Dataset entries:

++++++

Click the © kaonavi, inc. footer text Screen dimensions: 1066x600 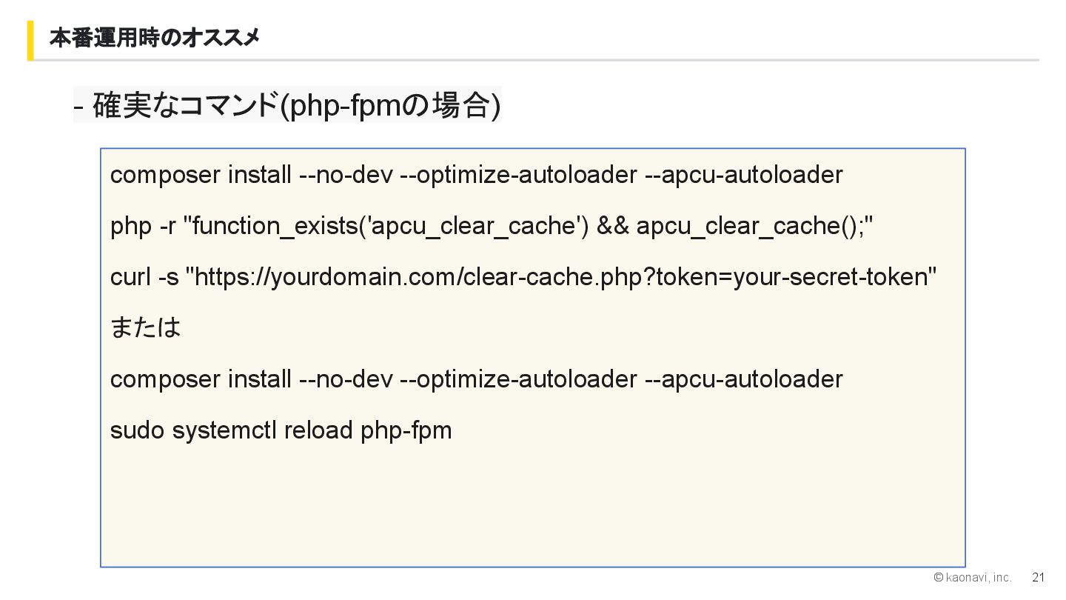coord(973,577)
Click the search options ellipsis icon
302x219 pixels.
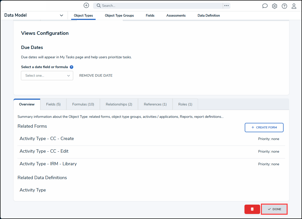226,6
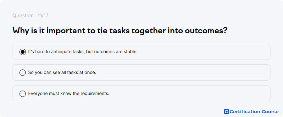Click the text 'It's hard to anticipate tasks'
The height and width of the screenshot is (117, 283).
[56, 52]
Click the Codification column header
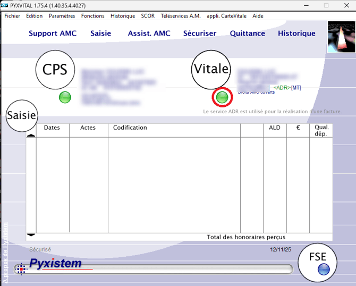This screenshot has width=356, height=286. pyautogui.click(x=130, y=128)
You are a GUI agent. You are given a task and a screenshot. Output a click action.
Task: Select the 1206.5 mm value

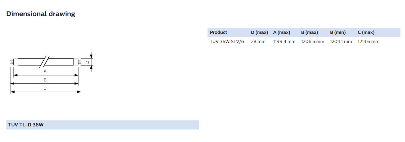tap(313, 42)
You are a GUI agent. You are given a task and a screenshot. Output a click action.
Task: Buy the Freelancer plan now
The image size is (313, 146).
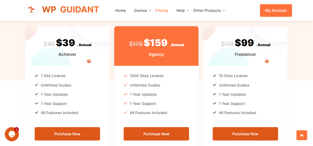(x=245, y=134)
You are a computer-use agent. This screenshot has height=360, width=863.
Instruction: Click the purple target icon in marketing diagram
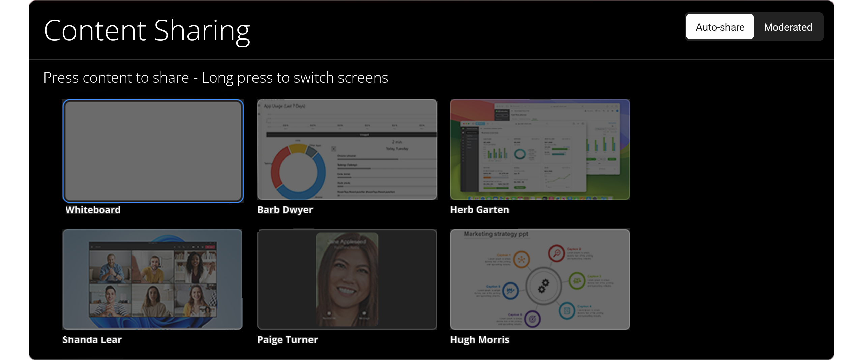pos(532,319)
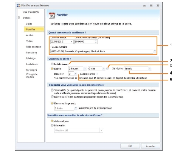Viewport: 177px width, 153px height.
Task: Click info icon next to duration minutes
Action: (107, 69)
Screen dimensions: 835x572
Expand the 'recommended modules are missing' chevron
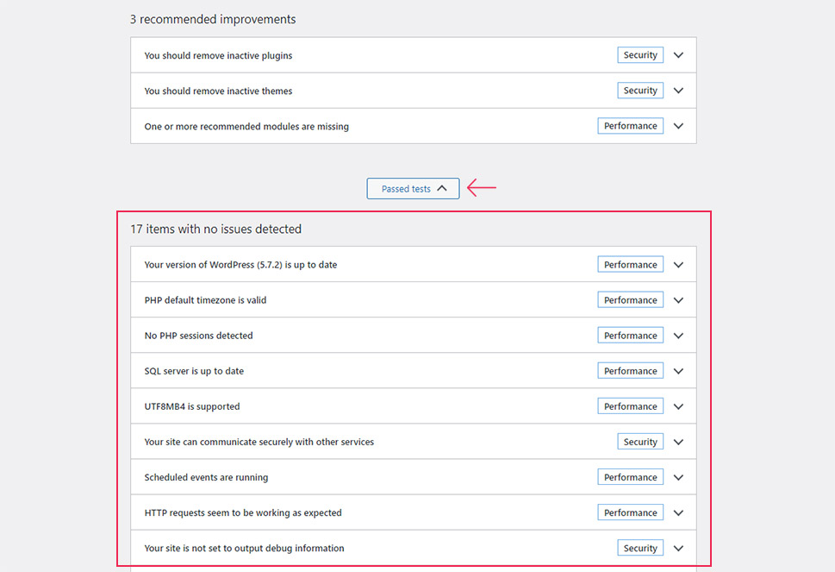[678, 126]
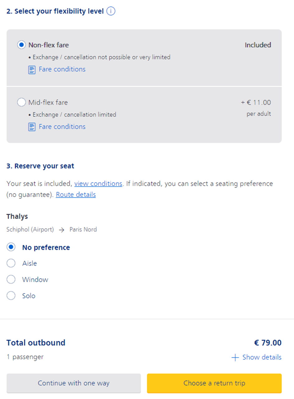Click Continue with one way button
Screen dimensions: 294x399
[74, 383]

++++++

▶ [EXERCISE DESCRIPTION]: The lines to restate word for word run from the line that contains "You are a computer-use" through the end of the entries above, both ends included. Leave out all pictures and write nothing else.

▶ [YOUR SOLUTION]:
You are a computer-use agent. This screenshot has height=360, width=863.
Instruction: Click the purple target icon in marketing diagram
pos(532,319)
Viewport: 177px width, 153px height.
Task: Click info icon next to duration minutes
Action: (107, 69)
Screen dimensions: 835x572
Expand the 'recommended modules are missing' chevron
[678, 126]
Click Continue with one way button
Screen dimensions: 294x399
[74, 383]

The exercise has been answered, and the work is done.